Conflictos emocionales y su relación con los problemas de aprendizaje

Por Fernanda Aragón

¿De qué manera se podrían abordar los problemas de aprendizaje? ¿Qué los causa? ¿Tendrá alguna relación el aprendizaje con la vida emocional? Estos cuestionamientos no tienen respuestas universales que se puedan aplicar a todos los casos por igual.

El aprendizaje es un proceso complejo que, si bien se apoya en aspectos cognitivos, también se ve influenciado (u obstaculizado) por el ambiente, lo social, lo cultural y la etapa de vida del estudiante. La mente necesita espacio para almacenar y procesar información, entrelazarla con la que ya existe y dar, como resultado, un producto nuevo. Pero ¿qué sucede cuando esta mente no tiene espacio para recibir más elementos? Ahí nos encontramos frente a la primera dificultad en el aprendizaje: cuando la energía se centra en comprender una situación difícil y no es suficiente para prestarle atención a la clase de matemáticas o historia.

Si tenemos alumnos que pasan por un mal momento, probablemente estén ensimismados, tristes, nerviosos e incluso a la defensiva con los que le rodean.
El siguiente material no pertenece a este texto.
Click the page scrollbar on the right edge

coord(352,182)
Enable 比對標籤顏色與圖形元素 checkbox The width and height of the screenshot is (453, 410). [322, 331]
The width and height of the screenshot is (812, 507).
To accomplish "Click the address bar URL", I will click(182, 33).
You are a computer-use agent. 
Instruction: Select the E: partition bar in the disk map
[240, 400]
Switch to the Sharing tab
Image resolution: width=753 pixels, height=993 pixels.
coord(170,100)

Las emociones los gobiernan y se desbordan. En estas situaciones, la voluntad o el deseo de aprender son los que se verán más afectados.
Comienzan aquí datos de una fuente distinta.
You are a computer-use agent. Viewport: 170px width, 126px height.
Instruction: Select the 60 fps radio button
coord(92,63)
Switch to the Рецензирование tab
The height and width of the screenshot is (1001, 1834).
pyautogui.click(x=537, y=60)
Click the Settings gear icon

Puede ser que también estemos frente a un problema de aprendizaje debido a alguna alteración neurológica. Ya sea un obstáculo temporal o consecuencia de eventos más desafortunados, se percibe una baja en su rendimiento o habilidad permanente. En esos casos,  es necesaria la medicación para estabilizar las funciones cerebrales del estudiante.

Ahora bien, uno puede llegar a preguntarse ¿cómo detectar y qué hacer cuando ya están presentes las limitantes en la adquisición del conocimiento? Para responder esa pregunta, tenemos dos perspectivas: la de los padres y la de los maestros. En cuanto a los primeros, pueden preocuparse por las bajas notas o por la frustración, congoja y tristeza que alguna materia genera en sus hijos. Aquí entra en acción la influencia que ejercen los ideales de la familia con respecto al ámbito escolar. Entonces, una familia puede sentirse muy triste debido a la sensación de fracaso provocada por el bajo aprovechamiento del hijo; otras podrán sentir que, como padres, han fallado, e incluso piensan que no deben exigirle grandes logros al hijo. La postura de los padres frente a los problemas de aprendizaje será determinante para aliviar y enfrentar dicha dificultad o agudizarla.

Por otra parte, así como la figura de los padres es importante en el desarrollo de los hijos, lo es la figura del docente en el aula. Si tenemos a un maestro muy estricto, que regaña ante las dudas y es implacable al calificar, difícilmente generará confianza para resolver problemas con algunos temas. En cambio, un docente con entusiasmo y gusto por impartir su materia estará motivado y transmitirá esa alegría por el conocimiento. El manejo del tema es importante pero no lo único que se necesita: la calidez en el trato y la disciplina en el aula y la personal permitirán conformar un espacio donde se aprenda, se desplieguen los lazos sociales entre los alumnos y los maestros y se detecten las áreas en las que el alumnado está detenido, con el fin de intervenir. El papel del maestro es importantísimo, así como el del alumno y el de los padres; cada uno desde su propia trinchera.

Las dificultades en el aprendizaje son variadas y tienen diversas causas. Es por eso que resulta importante analizar con detenimiento qué es lo que se encuentra alterado: el área académica, social y/o el campo de las emociones. No es fácil hacer esta diferencia, pensar en la etapa de desarrollo por la que cursa el estudiante, el rezago escolar e, inclusive, si el núcleo familiar está alterado. Sin embargo, todos estos elementos nos guiarán en la comprensión de dicha problemática.